On the other hand, it was the appellant and the victim who were only present in the house (apart from the children) when she suffered the brutal internal injuries due to assault. The appellant has not only failed to explain such injuries but had given a false explanation of suicidal poisoning which fortifies the prosecution case that it was the appellant and the appellant alone who was the author of the brutal injuries leading the homicidal death of victim. 33. A faint plea was raised by the learned counsel for the appellant that the victim had suffered injuries outside her home as her body was found near the bank of the pond as deposed by some of the witnesses. It is possible that subsequent to the injuries suffered by the victim when she had become unconscious she had been brought out of the room but in the face of clear and convincing evidence that she was in the room with her husband when she suffered the homicidal injuries.
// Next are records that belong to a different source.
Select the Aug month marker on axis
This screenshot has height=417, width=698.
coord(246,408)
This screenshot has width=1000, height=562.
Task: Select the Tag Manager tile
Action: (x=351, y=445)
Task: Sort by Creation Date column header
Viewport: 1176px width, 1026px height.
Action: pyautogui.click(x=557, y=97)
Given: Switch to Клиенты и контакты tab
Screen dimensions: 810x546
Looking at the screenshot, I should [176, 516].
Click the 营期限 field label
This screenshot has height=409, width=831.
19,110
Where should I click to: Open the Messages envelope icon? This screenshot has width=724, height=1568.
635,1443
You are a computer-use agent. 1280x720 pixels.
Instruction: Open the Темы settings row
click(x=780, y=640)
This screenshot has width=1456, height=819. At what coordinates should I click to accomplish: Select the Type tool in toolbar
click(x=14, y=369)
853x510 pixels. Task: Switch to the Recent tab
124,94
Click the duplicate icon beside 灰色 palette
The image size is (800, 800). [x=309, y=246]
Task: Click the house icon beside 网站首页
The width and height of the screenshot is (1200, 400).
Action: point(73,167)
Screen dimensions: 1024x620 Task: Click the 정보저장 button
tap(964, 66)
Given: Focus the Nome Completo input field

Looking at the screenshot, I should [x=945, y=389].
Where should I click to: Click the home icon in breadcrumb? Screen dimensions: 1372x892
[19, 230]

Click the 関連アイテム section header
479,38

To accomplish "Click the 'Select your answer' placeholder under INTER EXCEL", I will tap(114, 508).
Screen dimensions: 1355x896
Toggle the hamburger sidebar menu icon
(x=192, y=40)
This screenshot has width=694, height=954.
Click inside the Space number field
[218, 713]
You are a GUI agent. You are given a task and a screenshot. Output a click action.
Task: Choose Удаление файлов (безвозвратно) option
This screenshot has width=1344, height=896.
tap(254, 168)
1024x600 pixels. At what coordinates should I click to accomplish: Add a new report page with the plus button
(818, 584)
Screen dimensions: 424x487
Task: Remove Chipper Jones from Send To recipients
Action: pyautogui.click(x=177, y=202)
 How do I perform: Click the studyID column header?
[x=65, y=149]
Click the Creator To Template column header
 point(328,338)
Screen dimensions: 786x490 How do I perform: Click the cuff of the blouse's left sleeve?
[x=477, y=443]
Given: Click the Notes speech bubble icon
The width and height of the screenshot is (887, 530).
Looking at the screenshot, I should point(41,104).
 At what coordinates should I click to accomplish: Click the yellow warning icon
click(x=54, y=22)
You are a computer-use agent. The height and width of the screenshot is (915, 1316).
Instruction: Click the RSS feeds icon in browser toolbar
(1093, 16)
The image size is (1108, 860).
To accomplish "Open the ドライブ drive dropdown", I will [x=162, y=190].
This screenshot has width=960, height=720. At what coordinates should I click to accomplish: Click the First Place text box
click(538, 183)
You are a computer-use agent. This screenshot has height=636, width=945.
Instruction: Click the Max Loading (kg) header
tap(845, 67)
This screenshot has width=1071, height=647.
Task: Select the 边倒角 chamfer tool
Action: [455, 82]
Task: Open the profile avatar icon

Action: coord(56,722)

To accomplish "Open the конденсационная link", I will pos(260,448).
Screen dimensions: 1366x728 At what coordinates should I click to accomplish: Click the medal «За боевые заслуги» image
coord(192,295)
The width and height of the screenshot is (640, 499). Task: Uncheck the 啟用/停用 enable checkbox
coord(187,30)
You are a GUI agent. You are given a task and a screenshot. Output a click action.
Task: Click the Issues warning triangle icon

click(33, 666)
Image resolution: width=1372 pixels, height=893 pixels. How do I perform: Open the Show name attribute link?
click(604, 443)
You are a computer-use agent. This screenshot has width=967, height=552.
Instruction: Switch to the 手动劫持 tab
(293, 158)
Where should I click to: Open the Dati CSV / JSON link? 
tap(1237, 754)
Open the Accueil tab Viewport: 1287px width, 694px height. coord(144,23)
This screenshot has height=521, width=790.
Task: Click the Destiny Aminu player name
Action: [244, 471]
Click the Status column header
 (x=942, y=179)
I am of the opinion that the prosecution case cannot be said to suffer a dent on such score. 34. For the aforesaid reasons, I uphold the conviction and sentence of the appellant. The appeal is dismissed. 35. Bail bond of the appellant is cancelled. He is directed to surrender forthwith before the trial Court and serve out the sentence in accordance with law. 36. Period of detention suffered by the appellant during investigation, enquiry and trial shall be set off from the substantive period of sentence imposed upon him in terms of 428 of the Code of Criminal Procedure. 37. Copy of the judgment along with LCR be sent down to the trial Court at once. 38. Urgent photostat certified copy of the judgment, if applied for, be given to the parties on priority basis.